Et, quelques versets plus loin, Moïse ajoute v26 « Quand vous serez entrés dans le pays que le Seigneur vous donnera, comme il l’a dit, vous observerez ce rite. Quand vos fils vous diront : qu’est-ce que ce rite que vous faites ? Vous direz : c’est le sacrifice de la Pâque pour le Seigneur, lui qui passa devant les maisons des fils d’Israël en Egypte quand il frappa l’Egypte et délivra nos maisons.»
Tout Juif devait en principe aller en pèlerinage à Jérusalem pour célébrer la Pâque, c’est ce que fit Jésus.
Lc 22,1 « Vint le jour des pains sans levain où il fallait immoler la Pâque.
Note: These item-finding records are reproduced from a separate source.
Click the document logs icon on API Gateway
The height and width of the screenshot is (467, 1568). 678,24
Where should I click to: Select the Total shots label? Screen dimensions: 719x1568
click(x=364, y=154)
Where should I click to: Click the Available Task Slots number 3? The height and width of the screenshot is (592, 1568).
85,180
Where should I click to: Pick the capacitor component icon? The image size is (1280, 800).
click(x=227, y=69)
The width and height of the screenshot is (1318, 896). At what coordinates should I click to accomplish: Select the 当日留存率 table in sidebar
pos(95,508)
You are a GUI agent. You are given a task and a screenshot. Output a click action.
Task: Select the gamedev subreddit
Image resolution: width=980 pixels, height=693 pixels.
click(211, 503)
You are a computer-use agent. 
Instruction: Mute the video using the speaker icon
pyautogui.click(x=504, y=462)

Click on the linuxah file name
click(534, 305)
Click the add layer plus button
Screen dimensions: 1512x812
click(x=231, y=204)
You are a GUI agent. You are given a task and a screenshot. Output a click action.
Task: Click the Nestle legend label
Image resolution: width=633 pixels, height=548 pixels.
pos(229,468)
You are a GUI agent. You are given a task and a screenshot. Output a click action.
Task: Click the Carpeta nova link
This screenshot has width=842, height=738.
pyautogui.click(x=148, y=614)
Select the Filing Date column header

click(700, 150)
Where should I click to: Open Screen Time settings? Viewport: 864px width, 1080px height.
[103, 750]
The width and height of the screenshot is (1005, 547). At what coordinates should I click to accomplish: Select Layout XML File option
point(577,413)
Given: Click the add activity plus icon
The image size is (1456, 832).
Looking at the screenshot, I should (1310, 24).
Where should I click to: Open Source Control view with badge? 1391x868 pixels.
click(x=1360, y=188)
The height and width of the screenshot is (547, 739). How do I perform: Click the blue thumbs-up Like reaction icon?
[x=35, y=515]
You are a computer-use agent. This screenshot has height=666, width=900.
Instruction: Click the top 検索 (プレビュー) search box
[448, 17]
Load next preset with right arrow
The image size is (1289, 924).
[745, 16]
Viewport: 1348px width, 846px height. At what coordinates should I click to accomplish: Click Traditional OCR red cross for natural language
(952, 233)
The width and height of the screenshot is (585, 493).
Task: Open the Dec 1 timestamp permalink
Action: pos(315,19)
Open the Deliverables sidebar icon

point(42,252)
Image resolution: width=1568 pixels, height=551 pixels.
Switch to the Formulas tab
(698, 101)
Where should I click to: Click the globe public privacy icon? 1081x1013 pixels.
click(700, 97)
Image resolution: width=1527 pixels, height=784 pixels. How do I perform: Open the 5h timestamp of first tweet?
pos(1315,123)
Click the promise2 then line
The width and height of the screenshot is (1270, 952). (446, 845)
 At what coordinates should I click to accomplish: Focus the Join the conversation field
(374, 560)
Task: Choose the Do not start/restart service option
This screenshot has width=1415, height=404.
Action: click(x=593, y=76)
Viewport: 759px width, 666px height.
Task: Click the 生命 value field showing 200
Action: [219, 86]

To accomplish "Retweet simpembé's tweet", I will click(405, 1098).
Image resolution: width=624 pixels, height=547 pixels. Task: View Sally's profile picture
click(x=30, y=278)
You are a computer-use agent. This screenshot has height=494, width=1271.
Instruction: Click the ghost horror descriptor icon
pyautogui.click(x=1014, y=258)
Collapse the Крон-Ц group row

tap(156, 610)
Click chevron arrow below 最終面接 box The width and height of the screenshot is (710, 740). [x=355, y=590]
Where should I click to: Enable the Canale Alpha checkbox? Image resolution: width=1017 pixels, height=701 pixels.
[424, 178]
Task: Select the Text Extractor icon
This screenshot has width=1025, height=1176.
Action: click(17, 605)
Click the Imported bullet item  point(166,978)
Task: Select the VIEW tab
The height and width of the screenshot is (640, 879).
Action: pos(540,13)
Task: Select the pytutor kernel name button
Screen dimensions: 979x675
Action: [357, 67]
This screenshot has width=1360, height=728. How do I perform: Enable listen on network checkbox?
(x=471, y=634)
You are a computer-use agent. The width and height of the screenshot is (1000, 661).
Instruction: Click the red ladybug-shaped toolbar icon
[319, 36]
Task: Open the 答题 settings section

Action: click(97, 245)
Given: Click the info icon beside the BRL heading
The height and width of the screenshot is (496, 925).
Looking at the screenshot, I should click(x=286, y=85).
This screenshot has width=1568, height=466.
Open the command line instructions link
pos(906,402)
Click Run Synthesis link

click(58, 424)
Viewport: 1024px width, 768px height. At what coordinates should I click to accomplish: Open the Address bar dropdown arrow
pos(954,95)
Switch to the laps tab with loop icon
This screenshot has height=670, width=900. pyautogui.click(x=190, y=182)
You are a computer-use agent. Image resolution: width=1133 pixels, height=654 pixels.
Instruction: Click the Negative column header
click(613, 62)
Jésus envoya Pierre et Jean : Allez préparer la Pâque que nous la mangions. » Les quatre évangiles situent la mort de Jésus à Jérusalem pendant la semaine de la fête et peut-être même sa mort au moment de l’immolation des agneaux au Temple.
Ils ne mentionnent pas le sacrifice obligatoire de l’agneau au Temple mais le dernier repas pris avec ses Apôtres est à situer dans ce contexte d’un repas très codifié avec bénédictions, coupes de vin et pains sans levain rompus.
Depuis la destruction du Temple, en 70 après JC, les offrandes d’agneau ne se font plus mais chaque famille organise encore un repas pour fêter Pessah, le seder.
En 15 étapes, avec des mets très précis et évocateurs, la famille va réfléchir à ce que sortir d’Egypte a voulu dire en termes de passage de l’esclavage à la liberté, les enfants vont poser les questions qui vont leur permettre de se situer à leur tour dans cette histoire de libération et les adultes vont réfléchir à leur vie actuelle avec la question « sortir d’Egypte c’est sortir de quoi ? » De l’esclavage à la liberté… quelle liberté ?
Et Pâques pour les chrétiens ?
Fête de la résurrection du Christ, commémoration de sa passion et de sa mort… Mystère pascal.
L’expérience vécue par les Apôtres, ancrée dans leur tradition pascale de Juifs pratiquants les a amenés à relire les événements de cette semaine avec les mots de ce qu’ils avaient de plus grand et de plus noble.
Une libération de l’esclavage d’Egypte pour l’Exode et avec Jésus un passage de la mort à la vie.
Le pape François, dans son message de carême, dit que : « Le grand mystère de la mort et de la résurrection de Jésus est la pierre angulaire de la vie chrétienne personnelle et communautaire. »
La Pâque de Jésus n’est pas un événement du passé : par la puissance de l’Esprit Saint, elle est toujours actuelle et nous permet de regarder et de toucher avec foi la chair du Christ chez tant de personnes souffrantes.
Mettre le mystère pascal au centre de la vie signifie éprouver de la compassion pour les plaies du Christ crucifié perceptibles chez les nombreuses victimes innocentes des guerres, dans les atteintes à la vie, depuis le sein maternel jusqu’au troisième âge, sous les innombrables formes de violence, de catastrophes environnementales, de distribution inégale des biens de la terre, de traite des êtres humains dans tous ses aspects et d’appât du gain effréné qui est une forme d’idolâtrie.
Que ce soit pour les Juifs ou les Chrétiens cette fête ne concerne donc pas le passé mais la présence de Dieu dans nos vies et sa force de transformation.
« Nous vous en supplions au nom du Christ, laissez-vous réconcilier avec Dieu » (2Co 5, 20).